Trait selection. When selecting a soybean variety to plant there are many traits in addition to yield potential that may be important to consider. Producers focus on planting soybean varieties with different disease resistance traits depending upon pathogen and disease prevalence in their region.

Genetic resistance is a "must have" for yield-robbing pathogens such as the soybean cyst nematode that occur widely throughout the Midwest. Conversely, genetic resistance to other pathogens, particularly those that cause disease and associated yield loss very infrequently in certain growing regions, may not be a priority for producers and/or may be unavailable for purchase. Examples would be traits for frog eye leaf spot in Group I soybeans or traits for white mold in Group IV soybeans. This is because in certain years the pathogen that causes frog eye leaf spot is more likely to cause yield losses in regions that have warm, humid growing seasons (more typical in the regions that grow group IV soybeans), while the pathogen that causes white mold is more likely to cause yield losses in regions that have cool, wet weather during early flowering (more typical in regions that grow group I soybeans).

Sudden death syndrome.
Although sudden death syndrome and the pathogen that causes it were first described in Arkansas in 1971, reports and confirmed instances of this disease have since occurred throughout most of the major soybean producing states in the Midwest with it only first appearing in a widespread nature in Minnesota and Wisconsin in 2002 and 2006.

As the range of this disease has increased, so has the need for genetic resistance in soybean varieties. Many seed companies do provide basic information about the relative susceptibility of their varieties to sudden death syndrome.
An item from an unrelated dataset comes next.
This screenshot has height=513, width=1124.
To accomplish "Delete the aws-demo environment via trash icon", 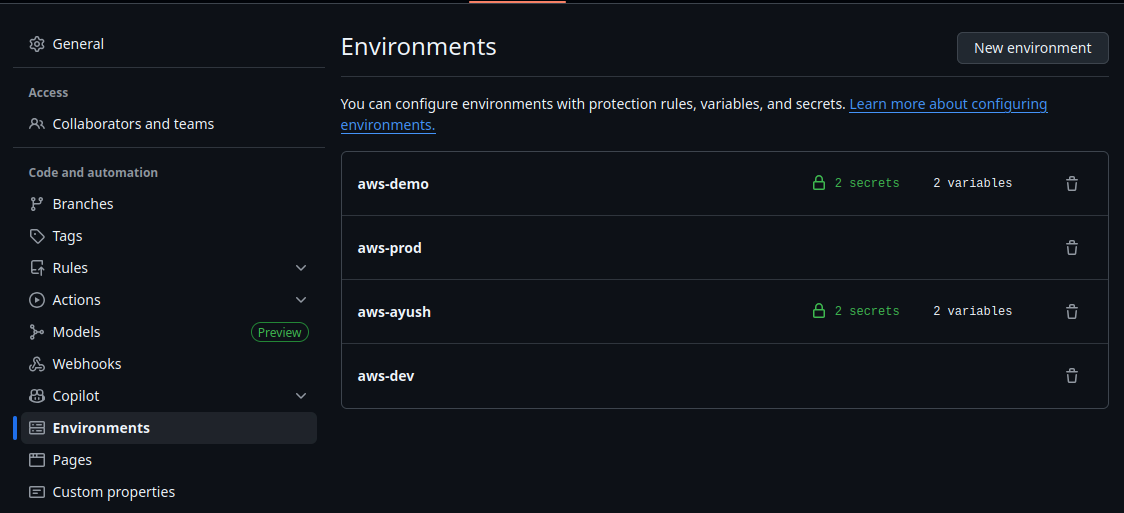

There is, however, a need for unbiased, third-party information about variety susceptibility. This is essential to compare susceptibility among varieties from different seed companies.

2014 Variety Trial Results. In 2014, the relative susceptibility/resistance to sudden death syndrome was assessed by researchers from both Iowa State University and Southern Illinois University through funding by the United Soybean Board. Through a series of variety trials at multiple locations throughout Illinois and Iowa, close to 500 varieties from 19 different seed companies (spanning maturity groups I through V) were screened at one or more maturity group-appropriate location(s) in each state. Based on their reaction relative to a known susceptible check variety, varieties were then place into one of four different categories: Susceptible (S), Moderately Susceptible (MS), Moderately Resistant (MR) or Resistant (R).

This data can be a valuable resource to have on hand during variety selection decisions, and may be particularly sought after by those producers that sustained large sudden death syndrome-associated yield losses in 2014.